Dataset extract:
"""

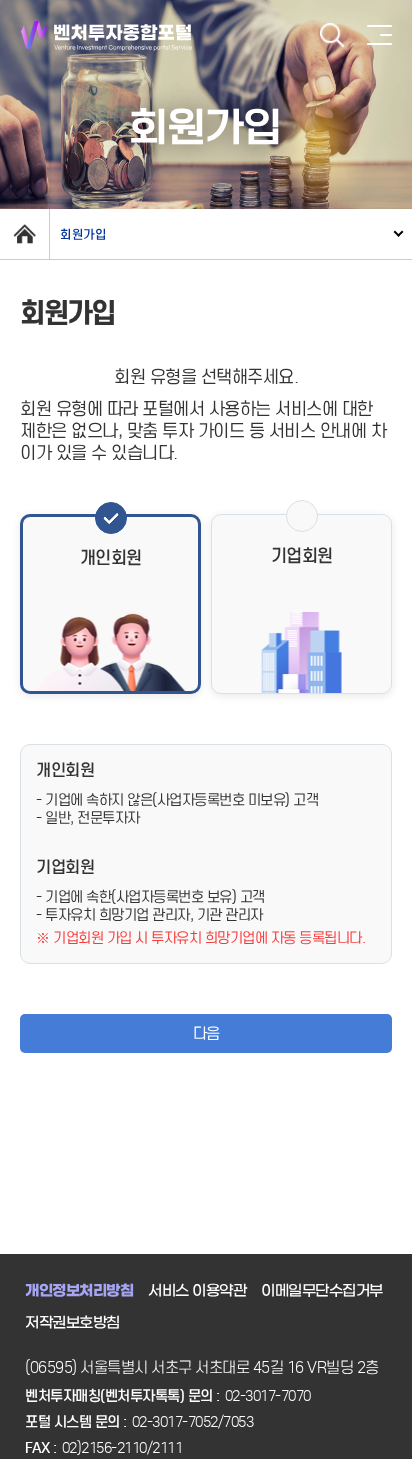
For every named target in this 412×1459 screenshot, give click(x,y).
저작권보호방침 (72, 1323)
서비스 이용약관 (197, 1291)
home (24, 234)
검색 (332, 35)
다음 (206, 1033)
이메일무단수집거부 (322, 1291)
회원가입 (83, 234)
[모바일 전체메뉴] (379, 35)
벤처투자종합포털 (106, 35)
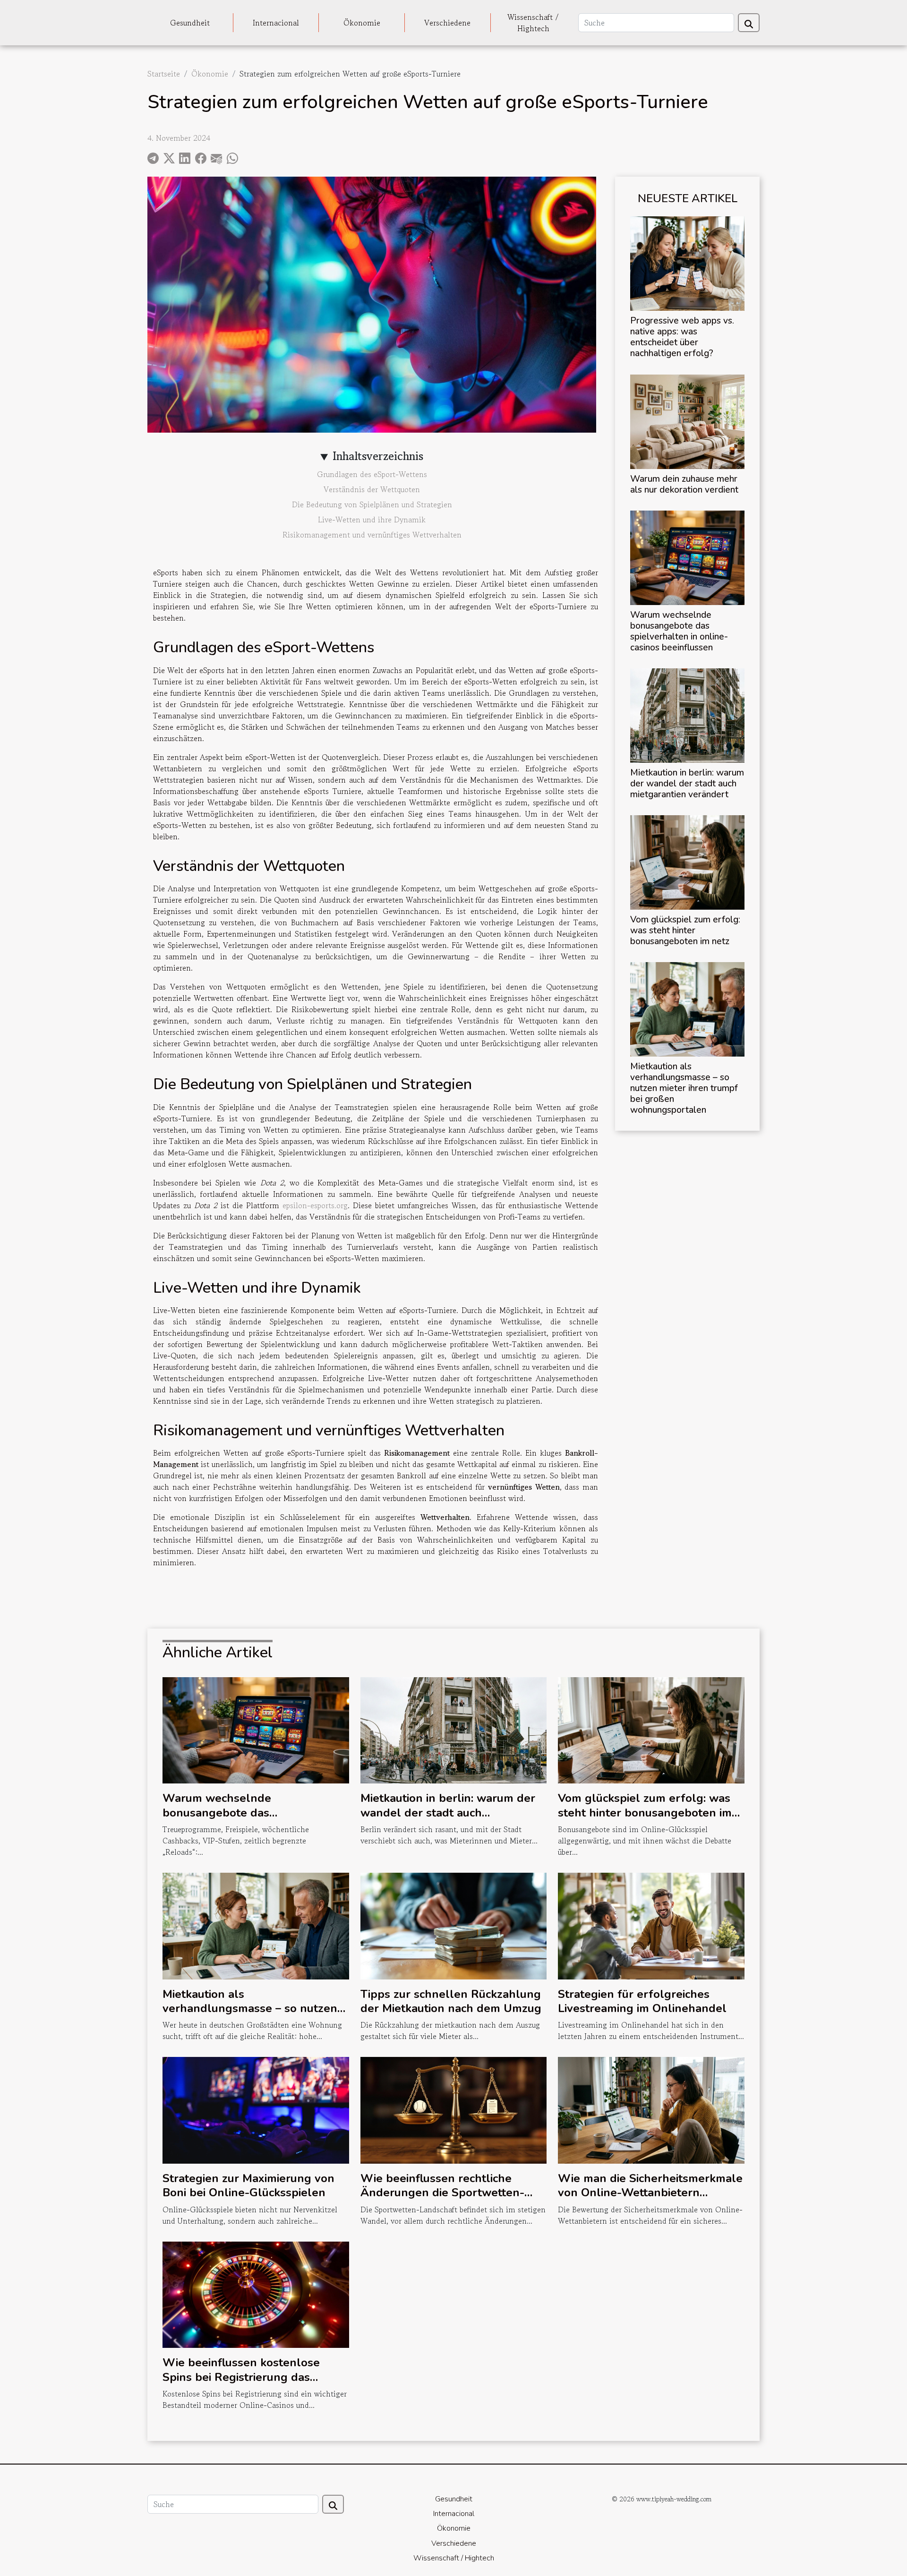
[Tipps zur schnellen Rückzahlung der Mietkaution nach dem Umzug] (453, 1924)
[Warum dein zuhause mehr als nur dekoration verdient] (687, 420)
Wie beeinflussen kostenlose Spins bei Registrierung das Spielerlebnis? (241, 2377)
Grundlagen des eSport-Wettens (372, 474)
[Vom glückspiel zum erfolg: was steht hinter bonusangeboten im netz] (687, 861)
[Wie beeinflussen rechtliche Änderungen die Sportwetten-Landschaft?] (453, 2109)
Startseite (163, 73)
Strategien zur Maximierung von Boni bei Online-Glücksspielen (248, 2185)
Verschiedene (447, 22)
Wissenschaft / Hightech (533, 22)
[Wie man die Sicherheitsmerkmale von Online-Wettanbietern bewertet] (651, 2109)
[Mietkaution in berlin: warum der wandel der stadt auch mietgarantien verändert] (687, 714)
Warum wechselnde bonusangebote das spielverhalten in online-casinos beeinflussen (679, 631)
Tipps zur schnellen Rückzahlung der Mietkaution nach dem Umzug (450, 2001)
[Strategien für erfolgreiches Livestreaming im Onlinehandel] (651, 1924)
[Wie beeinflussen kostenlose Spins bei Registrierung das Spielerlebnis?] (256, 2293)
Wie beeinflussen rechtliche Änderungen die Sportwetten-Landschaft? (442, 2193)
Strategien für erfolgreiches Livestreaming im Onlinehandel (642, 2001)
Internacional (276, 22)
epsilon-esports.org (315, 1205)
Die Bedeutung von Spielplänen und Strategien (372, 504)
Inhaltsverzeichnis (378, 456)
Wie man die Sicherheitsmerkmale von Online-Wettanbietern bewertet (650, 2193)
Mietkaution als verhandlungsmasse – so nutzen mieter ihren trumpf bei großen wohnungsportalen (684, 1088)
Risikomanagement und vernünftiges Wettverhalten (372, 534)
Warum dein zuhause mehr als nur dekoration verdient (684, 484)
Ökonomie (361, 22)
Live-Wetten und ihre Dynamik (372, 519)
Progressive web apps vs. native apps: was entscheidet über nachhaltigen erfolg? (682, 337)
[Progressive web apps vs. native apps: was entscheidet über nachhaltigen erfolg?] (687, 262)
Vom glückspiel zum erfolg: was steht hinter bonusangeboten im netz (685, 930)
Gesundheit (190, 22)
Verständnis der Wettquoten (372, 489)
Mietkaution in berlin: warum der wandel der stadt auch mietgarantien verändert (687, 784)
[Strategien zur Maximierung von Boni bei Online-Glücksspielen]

"""

To do: On how many lines of the data does the word "Umzug" appear? Reply with the number alone.

Written reply: 2